• [Data listing]:
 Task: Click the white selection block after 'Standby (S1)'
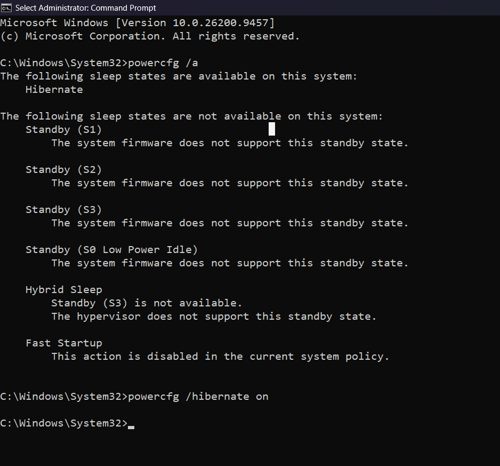[272, 129]
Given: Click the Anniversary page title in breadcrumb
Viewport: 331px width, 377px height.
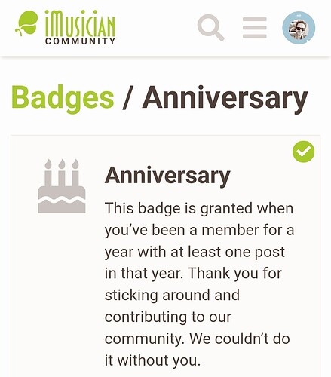Looking at the screenshot, I should 225,98.
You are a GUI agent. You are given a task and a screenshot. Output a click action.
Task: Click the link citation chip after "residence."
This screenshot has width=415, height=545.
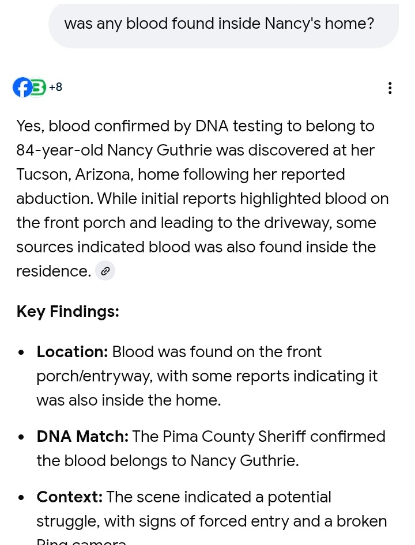click(105, 270)
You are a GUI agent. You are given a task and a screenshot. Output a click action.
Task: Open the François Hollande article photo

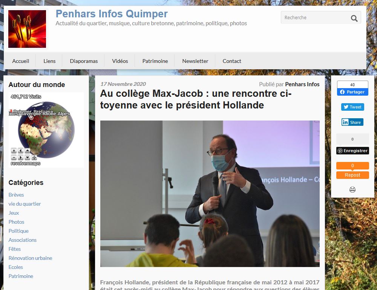(x=210, y=194)
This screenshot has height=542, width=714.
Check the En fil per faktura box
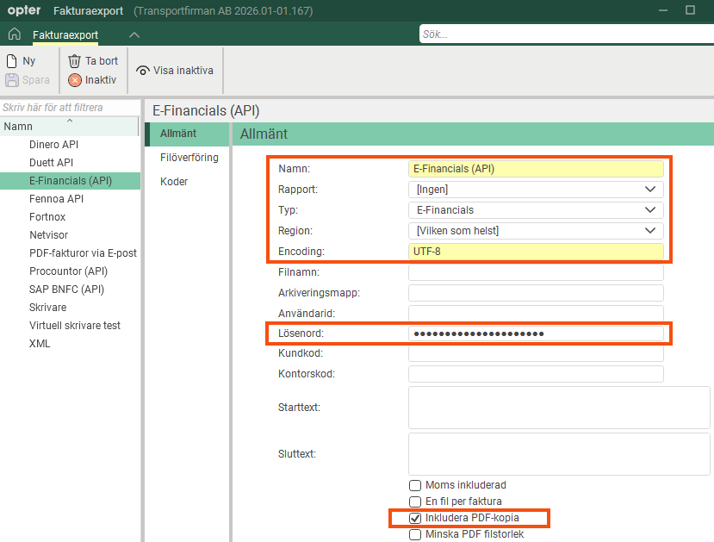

• [Your instructions]:
Reproduce every entry above in full and exactly, though not its pictures.

• [Solution]:
 Task: Click the white selection block after 'Standby (S1)'
[272, 129]
Given: Click the Anniversary page title in breadcrumb
Viewport: 331px width, 377px height.
Looking at the screenshot, I should 225,98.
You are a GUI agent. You are given a task and a screenshot. Output a click action.
Task: Click the link citation chip after "residence."
This screenshot has width=415, height=545.
click(105, 270)
You are a GUI agent. You are given a task and a screenshot. Output a click action.
Task: Open the François Hollande article photo

(x=210, y=194)
This screenshot has height=542, width=714.
Check the En fil per faktura box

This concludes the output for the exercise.